▶ [Yazılı talep A]: Mes'ûliyet konulu metne göre mes'ûliyet sahibi olmayan kimse kimi doğru dürüst tanıyamaz?

Yazık ki bunu idrak edemeyen insanoğlu, daima mes’ûliyetlerden kaçış hâlinde. Oysa, ölürcesine, canhıraş bir şekilde mes’ûliyete koşması gerekli. Çünkü mes’ûliyetten kaçanlar; insanlığından kaçmış, kendinden de, Allah’tan da kopmuş demektir.
İyi bilmeli ki;
İnsan, ne elde etmek istiyorsa, önce onun mes’ûliyetine sarılmalı. Aksi hâlde nâil olması mümkün değil. Hattâ anlaması bile mümkün değil.
Bu noktada mes’ûliyet;
Anlamanın da anlatmanın da ilâcı, öğrenmenin de öğretmenin de ilâcı, uygulamanın da uygulatmanın da ilâcı. Tanımanın da tanıtmanın da baş ilâcı, tek ilâcı…
Gerçekten de;
Mes’ûliyet sahibi olmayan, ya da olup da mes’ûliyetini yerine getirmeyen kimse, hiç kimseyi doğru-dürüst tanıyamaz. Kendini de, insanları da.

▶ [Yazılı talep B]: Kayıtlardaki satırları, "Image resolution: width=723" ifadesini içeren satırdan başlayıp "Action: [51, 295]" ifadesini içeren satırla bitirerek, her satır bir dize olacak şekilde bir JSON listesine dönüştürün. Boş satırları atlayın ve resimleri yanıta almayın.

▶ [Alıştırma kayıtları]:
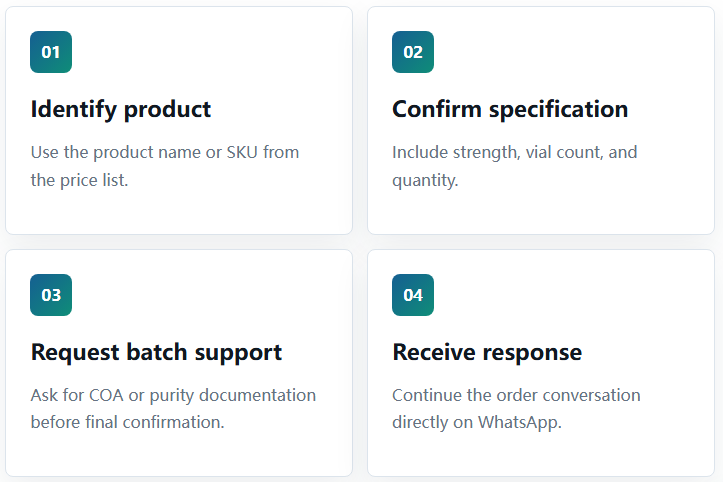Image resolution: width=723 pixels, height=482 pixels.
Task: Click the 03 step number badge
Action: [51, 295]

==

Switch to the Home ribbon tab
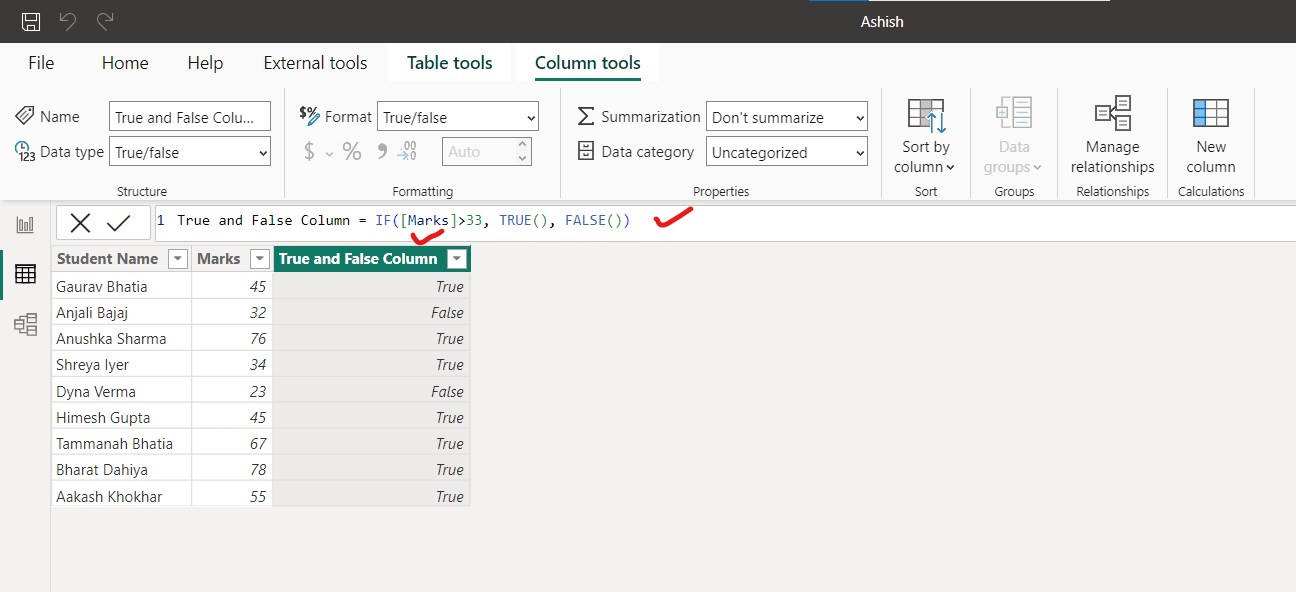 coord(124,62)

▶ [Alıştırma sonucu A]: Hiç kimseyi; ne kendini ne de insanları doğru dürüst tanıyabilir.

▶ [Alıştırma sonucu B]:
[
  "Image resolution: width=723 pixels, height=482 pixels.",
  "Task: Click the 03 step number badge",
  "Action: [51, 295]"
]